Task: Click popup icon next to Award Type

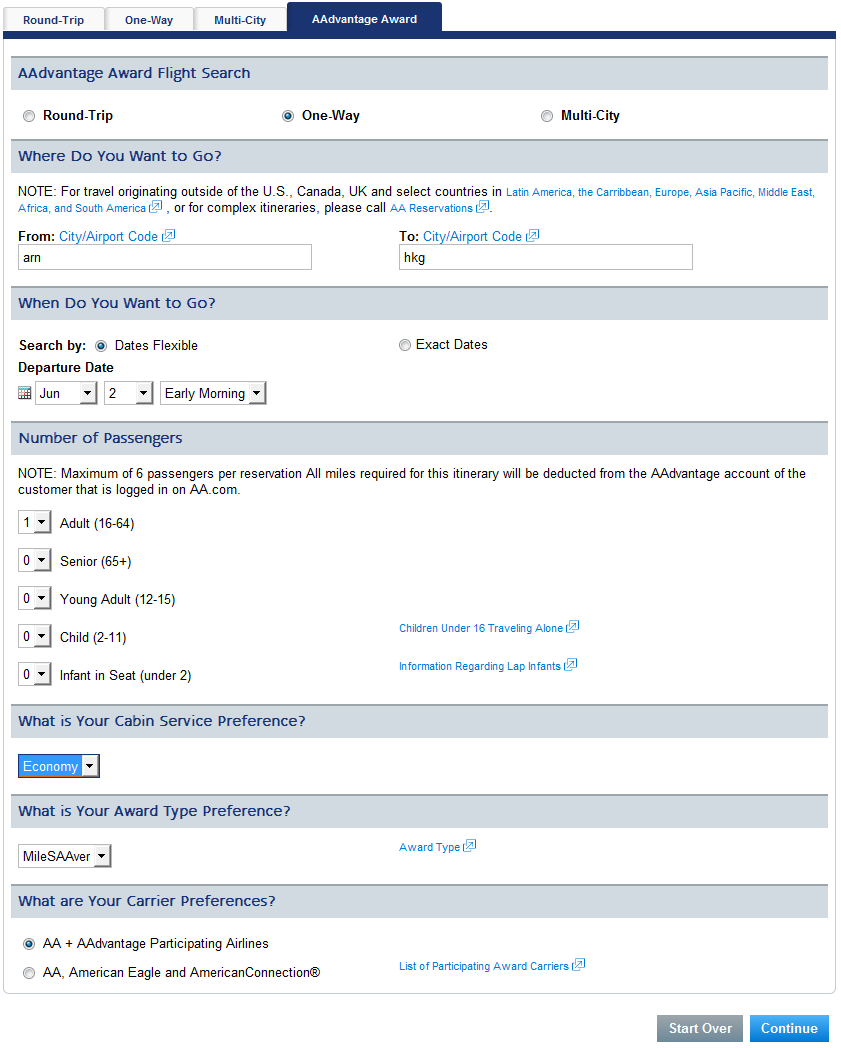Action: (470, 846)

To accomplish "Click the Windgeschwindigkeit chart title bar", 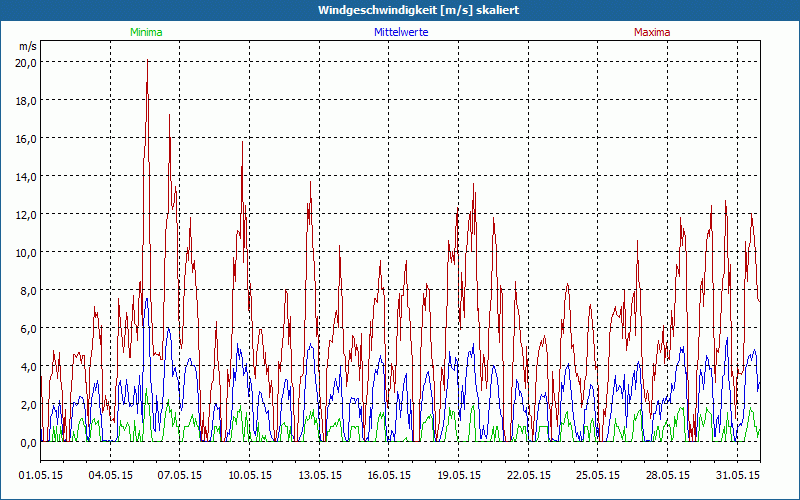I will (400, 9).
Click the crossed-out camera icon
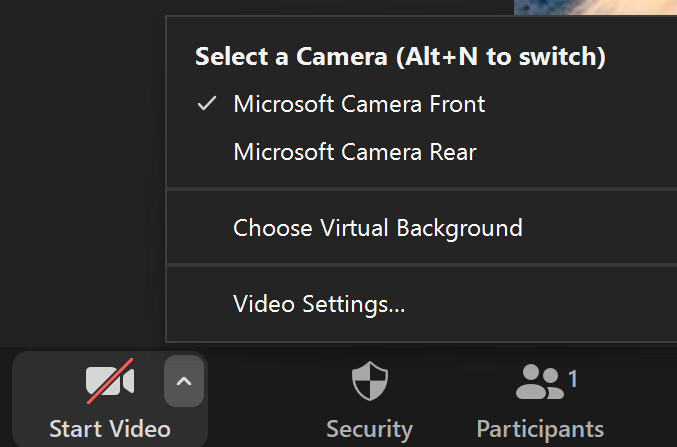The height and width of the screenshot is (447, 677). [x=109, y=381]
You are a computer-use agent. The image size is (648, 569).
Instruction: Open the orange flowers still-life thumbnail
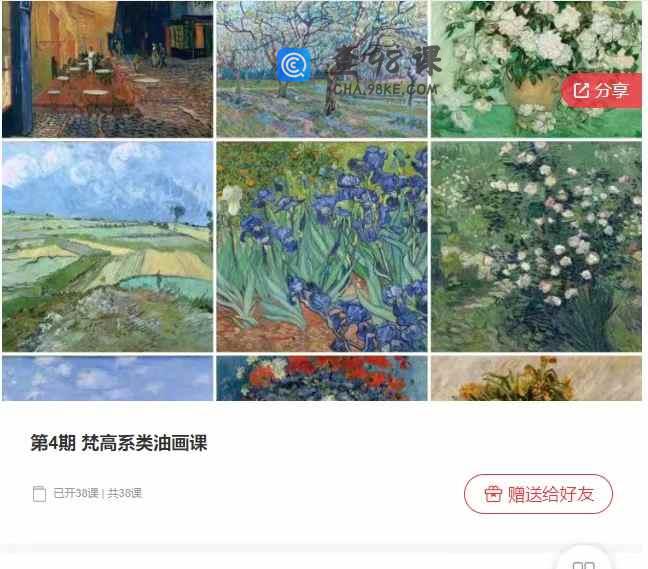pos(536,379)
• • •
What you are asked to do »
Exactly the lines from the one with "You are a computer-use" through the end of the listing above are to be repeated, with no pictures.

Solution »
You are a computer-use agent. The image size is (648, 569).
Instruction: Open the orange flowers still-life thumbnail
pos(536,379)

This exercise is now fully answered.